Canned à la King dishes have also been marketed. The Kelvinator company, a maker of refrigerators, suggested in 1930 serving frozen sliced canned chicken à la King over lettuce as a warm-weather lunch dish.

== Reputation ==
Chicken à la King began as an elegant restaurant dish. It was characterized in 1913 as a "dainty home luncheon", that is, suitable for ladies. In the 1930s, it became a popular way of repurposing leftover chicken and turkey. The food industry promoted making it with canned condensed soup as a convenience food in the 1940s, and it became notorious as a mediocre dish served at buffets and cafeterias during the middle to late 20th century. It was popular from the 1910s to the 1960s.

The food writer James Beard commented in 1972 that it was "usually prepared in a mediocre fashion" but adds that it is "really quite good if done with care and fine ingredients". Marian Burros remembered it in 1989 as an "unspeakable mixture of flour-laden sauce with bits of canned mushrooms, canned pimento and overcooked chicken" served at prep-school dinner-dances in the 1950s and commented that it had "gone the way of molded gelatin salads". In 1985, the humor and food writer Calvin Trillin wrote a essay describing its former popularity at rich people's receptions: "There was a time—in the 1950s, say—when the whole country seemed to be awash in chicken à la king"; and then musing about what had happened to it: "I've been wondering... where all the chicken à la king went... I began to think that the government might have stored it somewhere—in huge silos, maybe, or in those salt caves in Kansas where they keep surplus rutabagas and old Army morning reports".
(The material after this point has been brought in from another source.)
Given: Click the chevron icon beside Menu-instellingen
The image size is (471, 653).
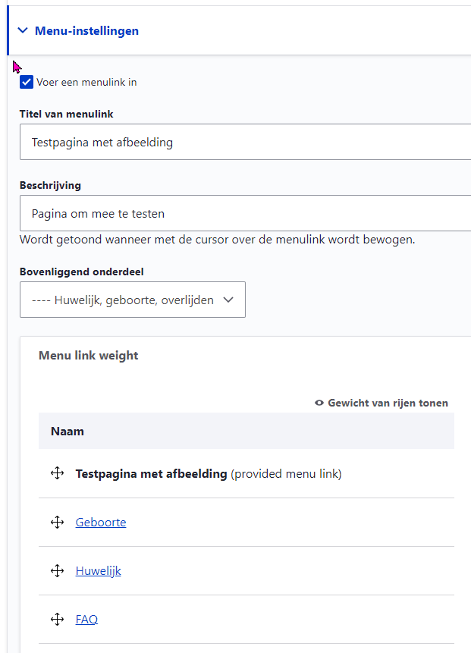Looking at the screenshot, I should 22,31.
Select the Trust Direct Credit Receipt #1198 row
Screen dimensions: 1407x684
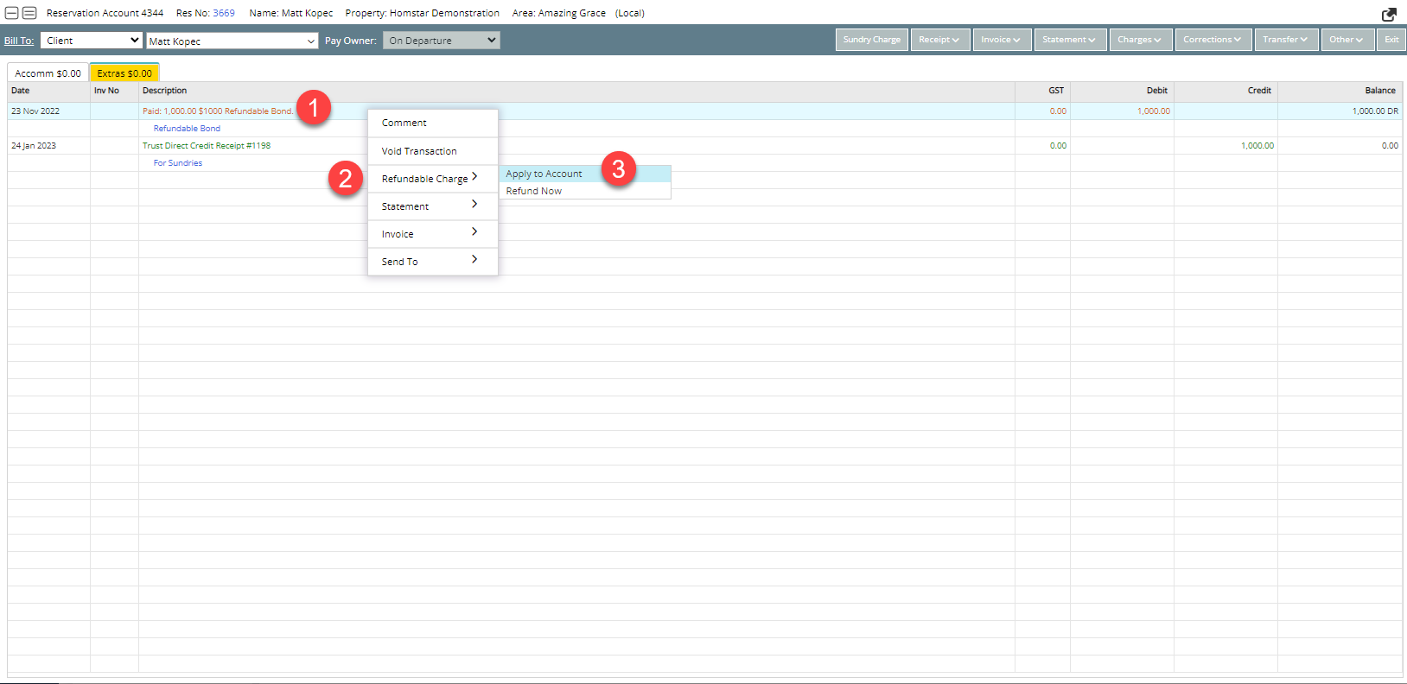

In the 1956, the British cooking teacher Constance Spry described Chicken à la King as a good way to use cooked chicken, commenting that "it may be dull or good depending on the flavouring of the sauce and on the additions". Chicken à la King was also present in upscale restaurants in Britain, but also had a poor reputation as a food for events ("at [t]he time it was in at almost every function to offer this dish and it was, not to put too finer point on it, appalling").

It was formerly common at functions in South Africa.

It is now often considered retro cuisine or comfort food.